▶ Problem to solve: Starting at the line that holds "Where should I", restate every line word for word up to and including the last one in the listing below, and omit all pictures.

▶ Supplied data:
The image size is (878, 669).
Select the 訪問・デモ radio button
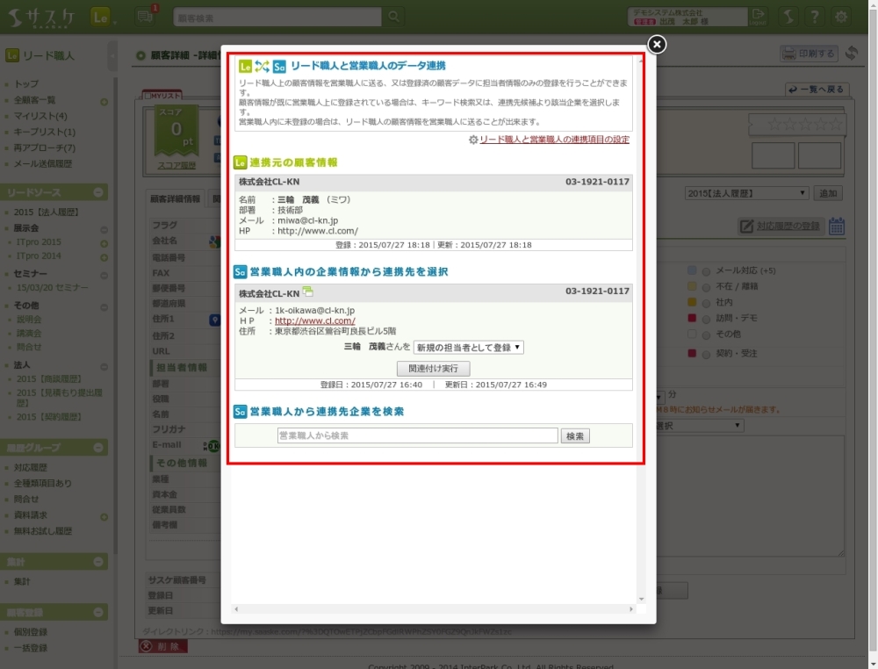[x=706, y=318]
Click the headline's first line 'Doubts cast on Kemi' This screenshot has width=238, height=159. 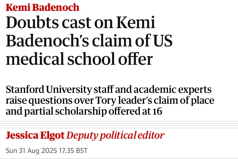81,23
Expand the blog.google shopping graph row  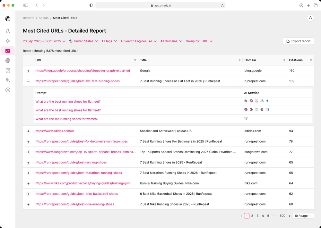(x=28, y=71)
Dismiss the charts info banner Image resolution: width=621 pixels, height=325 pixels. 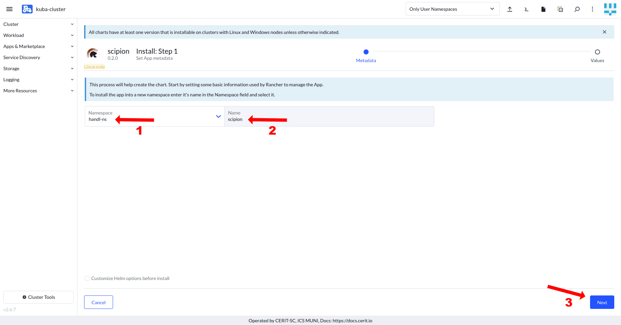point(605,32)
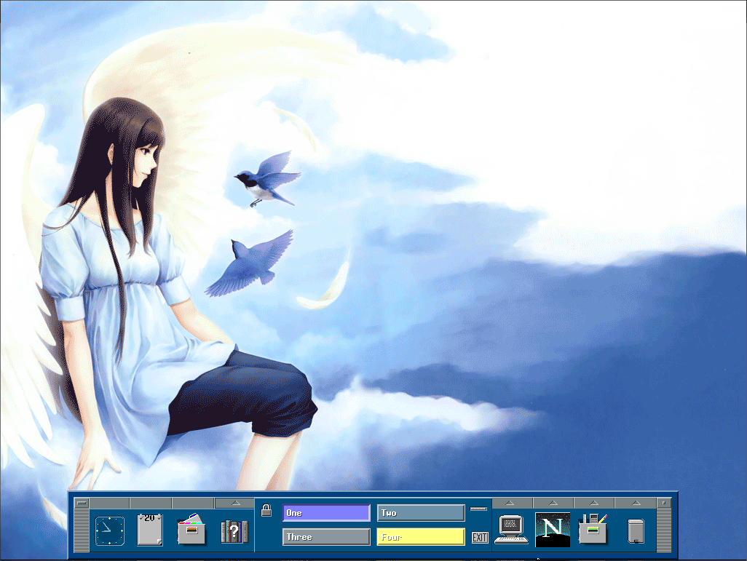Switch to workspace Two

tap(420, 513)
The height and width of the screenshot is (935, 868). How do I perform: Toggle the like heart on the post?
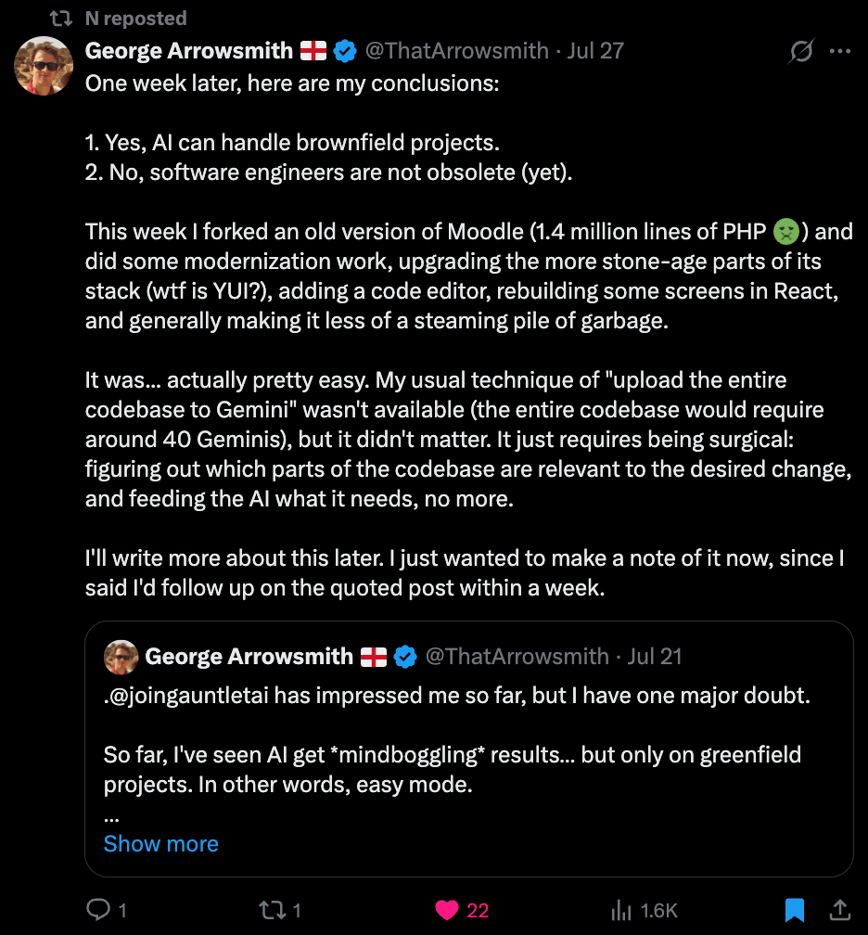[448, 910]
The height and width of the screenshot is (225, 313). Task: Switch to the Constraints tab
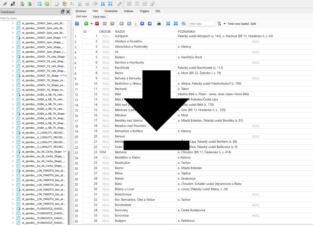pyautogui.click(x=111, y=11)
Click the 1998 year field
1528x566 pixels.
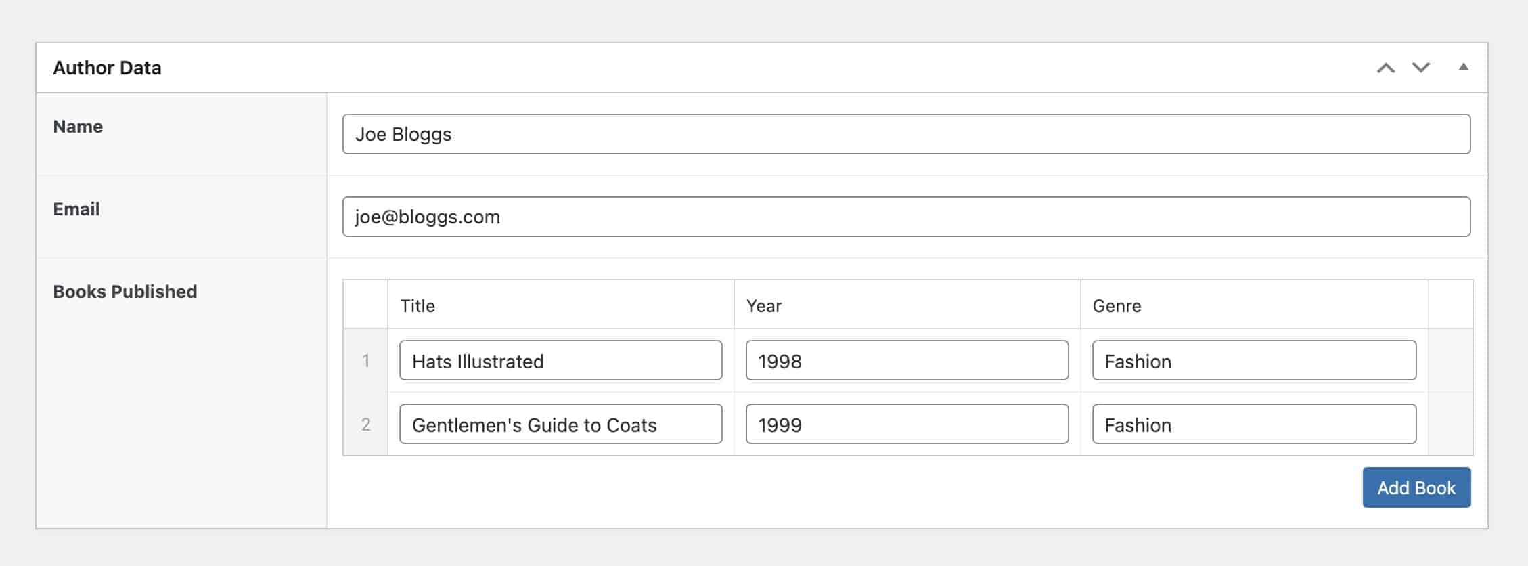(x=906, y=361)
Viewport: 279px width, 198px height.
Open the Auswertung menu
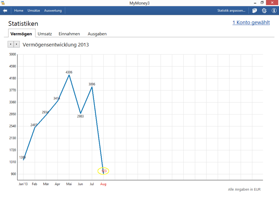coord(53,11)
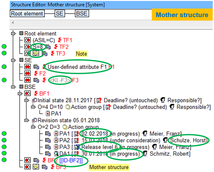Click the deadline icon in PA2 row
Image resolution: width=214 pixels, height=172 pixels.
click(76, 140)
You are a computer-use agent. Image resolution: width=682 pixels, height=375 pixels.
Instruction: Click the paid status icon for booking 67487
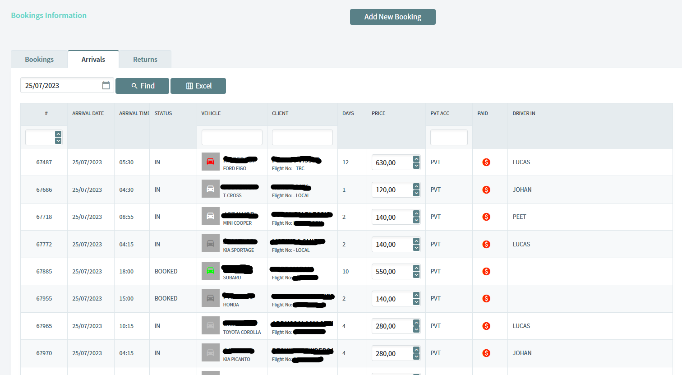486,162

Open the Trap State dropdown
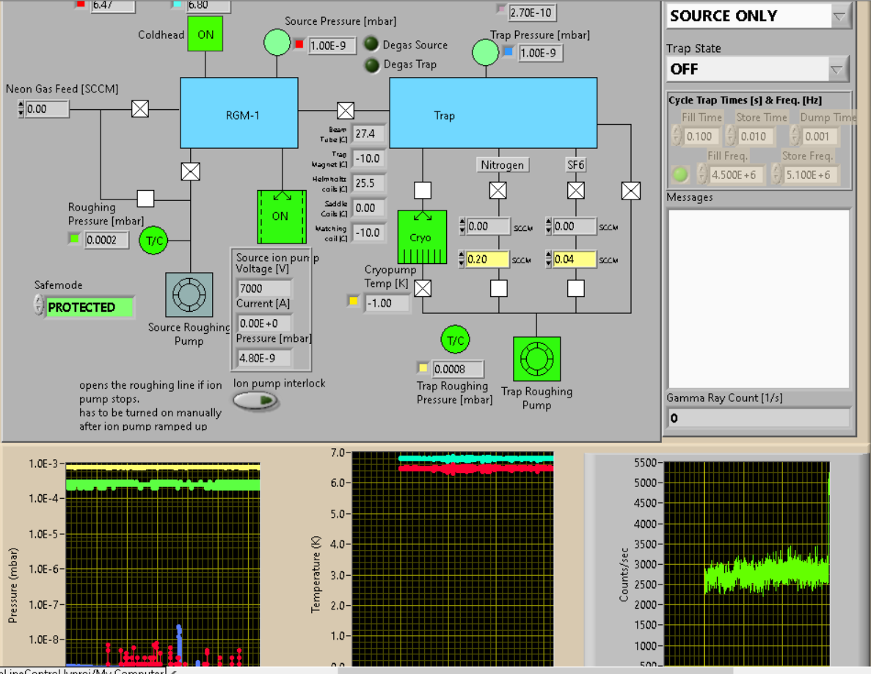click(837, 70)
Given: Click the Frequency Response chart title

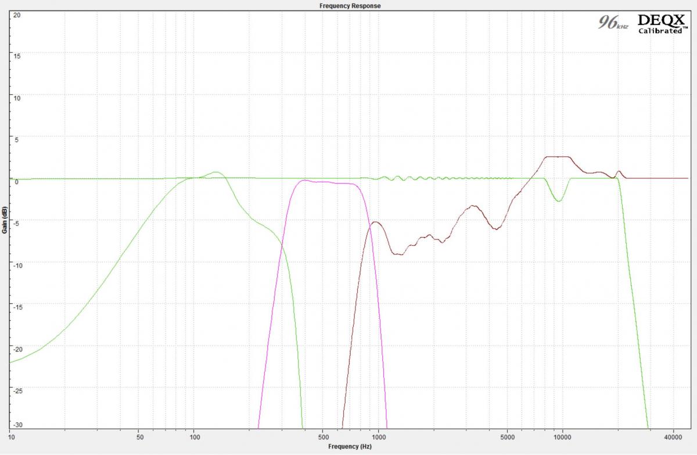Looking at the screenshot, I should point(350,5).

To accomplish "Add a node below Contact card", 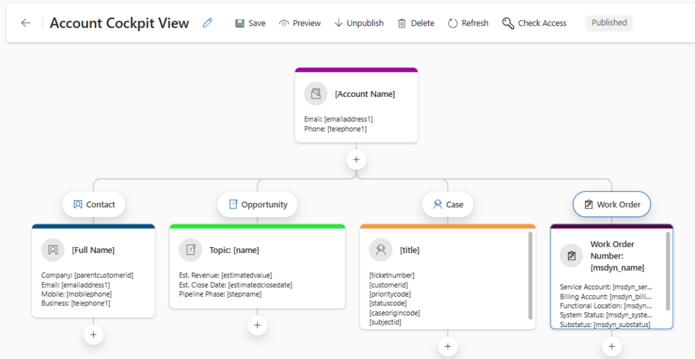I will point(94,334).
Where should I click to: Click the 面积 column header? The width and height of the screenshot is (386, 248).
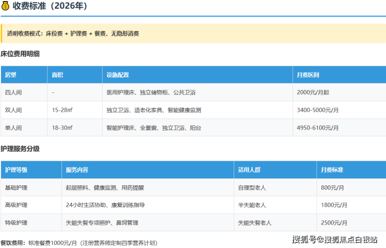tap(58, 75)
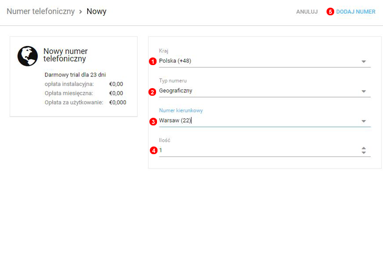
Task: Click the red step 5 badge
Action: pyautogui.click(x=330, y=12)
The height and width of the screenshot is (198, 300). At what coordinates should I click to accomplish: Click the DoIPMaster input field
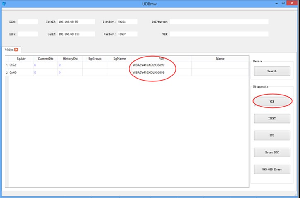click(219, 22)
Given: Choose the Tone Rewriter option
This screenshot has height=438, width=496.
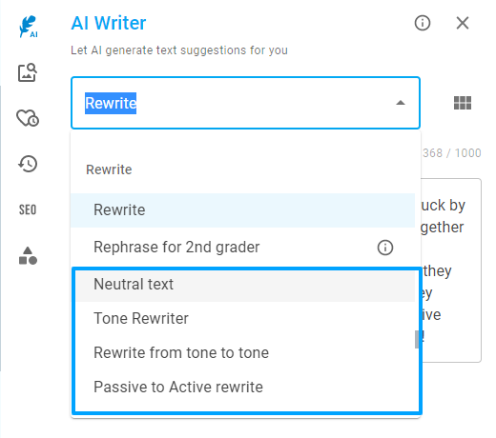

▶ Result:
Where should I click to: Click the 面积 column header? The width and height of the screenshot is (386, 248).
tap(58, 75)
Task: Click the red step 5 badge
Action: pyautogui.click(x=330, y=12)
The height and width of the screenshot is (198, 300). At what coordinates should I click to accomplish: Click the DoIPMaster input field
click(219, 22)
Given: Choose the Tone Rewriter option
This screenshot has height=438, width=496.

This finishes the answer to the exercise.